See United States v. Tucker,
892 F.2d 8, 9 & n. 2 (1st Cir.1989) (no appeal from denial of request to depart downward under Sentencing Guidelines, unless district court unaware of discretion to depart).
The sentencing judge was aware that a sentence of imprisonment below the sentencing guideline range may be imposed without contravening the Sentencing Guidelines. At the sentencing hearing, defense counsel requested “a downward departure as the Court is entitled to do.... ” Defense counsel volunteered that “there are a number of cases which suggest that there is still discretion, as Your Honor knows, under specific provisions of the Guidelines.” The court expressed its intention to consider a downward departure only after evaluating the relevant facts and “to what extent there is any ability to exercise ... ‘discretion’_” The judge stated that he would determine the requirements of the sentencing guideline “mechanics” before determining “what, if any, level of discretion ... is available.” Although aware of the discretionary power to depart downward from the sentencing range, the district court elected to impose the minimum sentence within the guideline sentencing range.

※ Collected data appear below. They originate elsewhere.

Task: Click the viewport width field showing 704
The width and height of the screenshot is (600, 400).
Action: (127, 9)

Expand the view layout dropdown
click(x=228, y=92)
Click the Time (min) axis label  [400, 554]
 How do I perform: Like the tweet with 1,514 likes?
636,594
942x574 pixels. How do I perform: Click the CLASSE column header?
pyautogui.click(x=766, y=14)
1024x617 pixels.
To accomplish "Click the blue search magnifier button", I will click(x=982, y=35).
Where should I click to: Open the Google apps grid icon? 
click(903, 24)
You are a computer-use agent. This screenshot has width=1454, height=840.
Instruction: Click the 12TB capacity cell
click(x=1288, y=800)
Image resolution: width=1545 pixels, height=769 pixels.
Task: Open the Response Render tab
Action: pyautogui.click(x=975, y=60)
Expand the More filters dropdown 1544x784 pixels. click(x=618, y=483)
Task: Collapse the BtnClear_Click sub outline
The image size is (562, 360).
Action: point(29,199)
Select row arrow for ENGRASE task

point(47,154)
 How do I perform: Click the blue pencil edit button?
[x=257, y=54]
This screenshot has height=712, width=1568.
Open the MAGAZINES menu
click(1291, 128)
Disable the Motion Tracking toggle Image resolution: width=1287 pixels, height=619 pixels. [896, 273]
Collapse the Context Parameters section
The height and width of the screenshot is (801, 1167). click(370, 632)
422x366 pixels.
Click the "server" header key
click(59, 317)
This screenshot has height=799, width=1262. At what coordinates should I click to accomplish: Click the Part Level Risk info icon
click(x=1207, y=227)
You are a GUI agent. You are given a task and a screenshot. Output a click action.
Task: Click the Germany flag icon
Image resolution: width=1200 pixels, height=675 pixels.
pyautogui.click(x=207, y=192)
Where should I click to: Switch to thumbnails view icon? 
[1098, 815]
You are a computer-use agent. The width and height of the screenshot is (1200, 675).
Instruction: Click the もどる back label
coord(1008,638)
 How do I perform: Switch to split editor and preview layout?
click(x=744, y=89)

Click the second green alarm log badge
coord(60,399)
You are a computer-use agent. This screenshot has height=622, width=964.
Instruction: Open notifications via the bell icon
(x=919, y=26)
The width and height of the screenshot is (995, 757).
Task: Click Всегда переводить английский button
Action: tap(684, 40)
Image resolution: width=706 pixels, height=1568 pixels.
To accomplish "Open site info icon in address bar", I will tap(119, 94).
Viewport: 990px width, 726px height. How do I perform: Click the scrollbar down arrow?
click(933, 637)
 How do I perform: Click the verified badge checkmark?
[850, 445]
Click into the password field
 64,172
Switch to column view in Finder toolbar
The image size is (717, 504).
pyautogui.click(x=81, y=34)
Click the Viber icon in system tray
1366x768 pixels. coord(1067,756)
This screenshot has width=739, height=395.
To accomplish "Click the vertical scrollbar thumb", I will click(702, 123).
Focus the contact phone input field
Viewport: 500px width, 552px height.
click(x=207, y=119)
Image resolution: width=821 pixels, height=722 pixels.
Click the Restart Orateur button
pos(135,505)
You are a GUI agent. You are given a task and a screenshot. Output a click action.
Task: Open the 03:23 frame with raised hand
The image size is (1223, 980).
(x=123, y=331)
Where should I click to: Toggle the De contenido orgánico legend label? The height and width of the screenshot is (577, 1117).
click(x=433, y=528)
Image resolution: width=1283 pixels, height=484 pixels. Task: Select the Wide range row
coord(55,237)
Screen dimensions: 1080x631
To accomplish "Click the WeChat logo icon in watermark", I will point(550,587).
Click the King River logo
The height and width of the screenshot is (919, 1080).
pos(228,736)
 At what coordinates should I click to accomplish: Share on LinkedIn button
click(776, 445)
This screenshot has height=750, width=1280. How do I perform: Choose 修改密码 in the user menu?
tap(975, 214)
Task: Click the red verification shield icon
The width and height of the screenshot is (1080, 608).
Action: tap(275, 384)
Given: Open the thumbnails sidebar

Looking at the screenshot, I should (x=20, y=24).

Thus, the record reveals that the court considered, and expressly rejected, a downward departure in the present case.
We therefore are without jurisdiction to entertain defendant’s challenge to the district court’s refusal to depart downward under the Sentencing Guidelines.
Tucker,
892 F.2d at 9 n. 2.
IV
The final contention on appeal is that the sentencing judge should have considered that 21 U.S.C. § 841(b)(1)(B) did not accord requisite due process notice of the criminal penalties for violating section 841(a)(1). Castiello relies on
United States v. Colon-Ortiz,
866 F.2d 6 (1st Cir.),
cert. denied,
— U.S. -, 109 S.Ct. 1966, 104 L.Ed.2d 434 (1989), in which the defendant argued that section 841(b)(1)(B) “violates due process by imposing two inconsistent penalty schemes, one allowing the court to impose merely a fine and the other requiring the imposition of a five-year minimum term of imprisonment.”
Id.
at 8.
The defendant in
Colon-Ortiz
argued that “the statute should be declared unconstitutional because it fails to provide adequate notice of the contemplated penalties for a Section 841(a)(1) violation.”
Id.
We determined in
Colon-Ortiz
that the language of section 841(b)(1)(B) is internally inconsistent, that it “constitutes a notice deficiency and raises serious due process concerns.”
Id.
at 9. We held, nonetheless, that there was no due process violation because the defendant “was not harmed by the [notice] deficiency.”
Id.
at 10. We went on to explain that the district court, in denying the defendant’s motion to dismiss
in
Colon-Ortiz,
had determined that the most lenient reading of the sentencing provision would not have helped Colon-Ortiz.
Id.
‘[AJmbiguity requires the application of the most lenient interpretation of the sentencing provision. In this case that would mean only that the court would have had the option of the imposition of a suspended sentnece [sic] or probation with a fine, an option I would not have chosen anyway.’
United States v. Ortiz,
No. 87-297, slip op. at 2 (D.Mass. Feb. 17, 1988). Given the district court’s determination that the defendant should receive some term of imprisonment, under any reading of the statute the court was required to impose the five-year minimum sentence.
Id.
at 10-11. And so it is in the present case.
The Sentencing Guidelines prescribe a ninety-seven month minimum term of imprisonment for the crime of which Castiello was convicted. The district court, aware of its discretion to depart downward, decided not to do so. Thus, the district court implicitly determined that a sentence of imprisonment, rather than a fine or probation, was required in any event. Therefore, as in
Colon-Ortiz,
the effect of the sentencing decision in the present case was to assure that Castiello was occasioned no harm as a result of the notice deficiency complained of on appeal.
The district court judgment is affirmed.